GOAL: Format the rows from the line containing "This screenshot has width=360, height=509. Task: Tap ship" through the line containing "pos(202,376)", both included, as a JSON list of strings with one string per line. Leave out blank lines.

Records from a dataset

⁂

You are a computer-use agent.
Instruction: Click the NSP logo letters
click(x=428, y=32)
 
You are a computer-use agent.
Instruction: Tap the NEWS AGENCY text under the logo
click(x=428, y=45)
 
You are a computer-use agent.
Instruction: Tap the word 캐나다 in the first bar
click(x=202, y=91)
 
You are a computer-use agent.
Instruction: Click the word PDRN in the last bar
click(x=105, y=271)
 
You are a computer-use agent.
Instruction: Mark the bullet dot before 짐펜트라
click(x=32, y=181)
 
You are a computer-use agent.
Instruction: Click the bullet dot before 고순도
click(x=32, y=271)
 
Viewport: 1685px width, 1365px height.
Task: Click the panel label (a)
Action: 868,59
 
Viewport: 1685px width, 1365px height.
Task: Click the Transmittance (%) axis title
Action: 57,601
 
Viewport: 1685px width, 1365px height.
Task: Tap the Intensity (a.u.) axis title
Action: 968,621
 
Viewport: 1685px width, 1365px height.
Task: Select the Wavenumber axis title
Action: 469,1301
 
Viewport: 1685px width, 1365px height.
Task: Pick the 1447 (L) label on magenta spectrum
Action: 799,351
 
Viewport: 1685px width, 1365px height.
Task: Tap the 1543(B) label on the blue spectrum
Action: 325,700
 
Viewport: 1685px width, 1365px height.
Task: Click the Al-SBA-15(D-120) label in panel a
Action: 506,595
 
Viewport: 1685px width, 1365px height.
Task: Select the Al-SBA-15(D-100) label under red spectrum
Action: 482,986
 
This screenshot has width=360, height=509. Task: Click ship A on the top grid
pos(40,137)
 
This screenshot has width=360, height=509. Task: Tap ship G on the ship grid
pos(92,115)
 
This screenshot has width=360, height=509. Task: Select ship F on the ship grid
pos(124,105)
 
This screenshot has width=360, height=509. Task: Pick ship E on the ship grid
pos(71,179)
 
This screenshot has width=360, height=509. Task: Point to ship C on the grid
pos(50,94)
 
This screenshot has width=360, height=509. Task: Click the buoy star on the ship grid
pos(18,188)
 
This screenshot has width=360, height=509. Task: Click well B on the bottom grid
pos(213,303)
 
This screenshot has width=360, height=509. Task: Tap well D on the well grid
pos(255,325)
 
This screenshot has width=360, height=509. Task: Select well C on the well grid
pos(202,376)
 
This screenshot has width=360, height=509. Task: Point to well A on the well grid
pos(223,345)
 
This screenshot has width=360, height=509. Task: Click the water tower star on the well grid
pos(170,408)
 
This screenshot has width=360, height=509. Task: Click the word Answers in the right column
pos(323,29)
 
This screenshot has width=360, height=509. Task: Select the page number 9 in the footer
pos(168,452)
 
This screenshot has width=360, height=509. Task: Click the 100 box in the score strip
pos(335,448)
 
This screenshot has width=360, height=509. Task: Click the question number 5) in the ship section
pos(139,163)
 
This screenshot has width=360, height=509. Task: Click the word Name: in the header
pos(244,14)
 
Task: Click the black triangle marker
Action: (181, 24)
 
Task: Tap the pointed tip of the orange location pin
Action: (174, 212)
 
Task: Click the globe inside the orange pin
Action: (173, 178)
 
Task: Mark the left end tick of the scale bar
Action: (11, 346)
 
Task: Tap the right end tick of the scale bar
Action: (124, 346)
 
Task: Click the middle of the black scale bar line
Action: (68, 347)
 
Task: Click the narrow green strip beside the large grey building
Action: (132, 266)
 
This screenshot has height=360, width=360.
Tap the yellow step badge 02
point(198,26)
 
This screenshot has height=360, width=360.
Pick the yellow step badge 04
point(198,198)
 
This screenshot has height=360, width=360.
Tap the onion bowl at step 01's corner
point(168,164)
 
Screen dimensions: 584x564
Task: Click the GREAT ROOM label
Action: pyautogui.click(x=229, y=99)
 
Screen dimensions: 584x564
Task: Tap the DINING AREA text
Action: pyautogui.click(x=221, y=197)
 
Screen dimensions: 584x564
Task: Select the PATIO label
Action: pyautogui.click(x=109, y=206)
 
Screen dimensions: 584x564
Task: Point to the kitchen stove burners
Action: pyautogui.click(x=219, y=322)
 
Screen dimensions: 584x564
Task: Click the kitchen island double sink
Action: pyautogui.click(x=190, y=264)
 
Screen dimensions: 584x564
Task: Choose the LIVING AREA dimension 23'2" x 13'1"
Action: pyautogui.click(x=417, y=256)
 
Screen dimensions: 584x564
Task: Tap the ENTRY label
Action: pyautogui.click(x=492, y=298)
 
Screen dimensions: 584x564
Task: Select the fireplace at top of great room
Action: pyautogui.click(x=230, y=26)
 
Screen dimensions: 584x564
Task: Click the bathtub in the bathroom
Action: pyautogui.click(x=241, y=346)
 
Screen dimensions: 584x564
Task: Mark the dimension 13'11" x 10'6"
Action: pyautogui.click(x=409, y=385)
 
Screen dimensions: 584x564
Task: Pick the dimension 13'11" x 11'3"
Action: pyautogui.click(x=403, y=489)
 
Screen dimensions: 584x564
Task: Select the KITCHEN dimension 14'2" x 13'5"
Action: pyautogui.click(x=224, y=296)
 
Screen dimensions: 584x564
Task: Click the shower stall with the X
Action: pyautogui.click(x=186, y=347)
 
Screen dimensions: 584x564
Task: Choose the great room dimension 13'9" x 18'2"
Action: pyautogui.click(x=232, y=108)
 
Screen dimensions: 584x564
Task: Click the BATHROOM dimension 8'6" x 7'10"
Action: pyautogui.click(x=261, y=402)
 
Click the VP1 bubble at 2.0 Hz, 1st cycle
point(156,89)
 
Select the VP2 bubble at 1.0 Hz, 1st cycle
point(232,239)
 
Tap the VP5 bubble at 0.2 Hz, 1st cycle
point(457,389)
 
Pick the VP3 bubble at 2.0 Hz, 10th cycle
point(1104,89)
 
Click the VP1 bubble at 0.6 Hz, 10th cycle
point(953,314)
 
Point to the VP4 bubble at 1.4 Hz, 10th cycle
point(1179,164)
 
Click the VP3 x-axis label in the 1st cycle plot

⁂

EXPECTED ANSWER:
[
  "This screenshot has width=360, height=509. Task: Tap ship G on the ship grid",
  "pos(92,115)",
  "This screenshot has width=360, height=509. Task: Select ship F on the ship grid",
  "pos(124,105)",
  "This screenshot has width=360, height=509. Task: Pick ship E on the ship grid",
  "pos(71,179)",
  "This screenshot has width=360, height=509. Task: Point to ship C on the grid",
  "pos(50,94)",
  "This screenshot has width=360, height=509. Task: Click the buoy star on the ship grid",
  "pos(18,188)",
  "This screenshot has width=360, height=509. Task: Click well B on the bottom grid",
  "pos(213,303)",
  "This screenshot has width=360, height=509. Task: Tap well D on the well grid",
  "pos(255,325)",
  "This screenshot has width=360, height=509. Task: Select well C on the well grid",
  "pos(202,376)"
]